▶ **TASKS AND EXERCISES**
1) Using the letter on a proper course of study, answer yes or no to whether each statement agrees with it, and quote the letter's exact deciding words: (a) The writer plans to present the recommended works in the order in which they should be read. (b) The writer describes the recommended books as unrelated to one another. (c) The writer has tried to recommend as many books as possible.
2) Carry on the letter on a proper course of study from the point where it stops.

▶ **SELECTED EXTRACT**

━━━

ON A PROPER COURSE OF STUDY.

Letter to a Friend, in answer to his request to point out a List of Books, which may serve to enable an English reader to acquire habits of correct reasoning, as well as to comprehend the elements of Moral Science.

DEAR SIR,

I have received your Letter, and shall endeavour to comply with the request contained in it. I shall point out to your attention some elementary works in the order in which they are to be read, making such observations upon them as I proceed, as may tend to exhibit the reasons for my recommendation. The books themselves are so connected one with another, as that the one immediately preceding introduces the next. Altogether, I hope they constitute an introduction to the various topics of mental philosophy and moral science. I have also endeavoured to contine my recommendation to as few books as are essential; yet I hope I have not carried my wish not to overburthen your attention, so far as to omit any that are really useful.

━━━

▶ **DATA LINES**
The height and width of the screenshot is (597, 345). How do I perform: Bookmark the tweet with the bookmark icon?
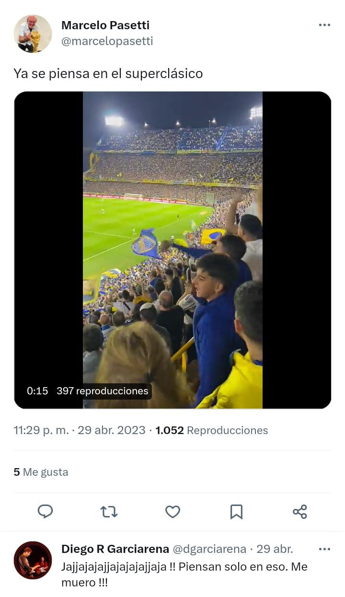click(x=236, y=512)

━━━

▶ **EXPECTED RESPONSES**
1)
(a) Yes: "in the order in which they are to be read"
(b) No: "The books themselves are so connected one with another, as that the one immediately preceding introduces the next."
(c) No: "as few books as are essential"

2)
You complain of "an inability to pursue a chain of reasoning steadily to its conclusion; that you find your mind invariably wandering away from the subject proposed; that you do not see clearly the relation of one idea to another, nor exclude needless steps in your argument." Although all this may very likely be true, yet be assured it is owing rather to a fault in your education than to a defect in your understanding. In a word, you have not been taught to reason; and reasoning is as much an art as fencing. The most powerful and acute understanding, unless it has learned to use its own faculties, is really nothing more than what a sharp and heavy sword would be in the hand of a strong man, who was however ignorant of the rules of defence. It is possible he might do execution with it occasionally, but it would be owing to accident rather

than to skill; and certainly would be enabled to do far less with it, even under the most favourable circumstances, than if he had been initiated in the best method of using it. I shall therefore recommend you the study, in the first place, of De Crouzaz's Art of Thinking. In this book you will find an explanation given of all those rules in use among reasoners, which indeed they do not formally allude to whenever they reason, but under the regulation of which their minds proceed by habit.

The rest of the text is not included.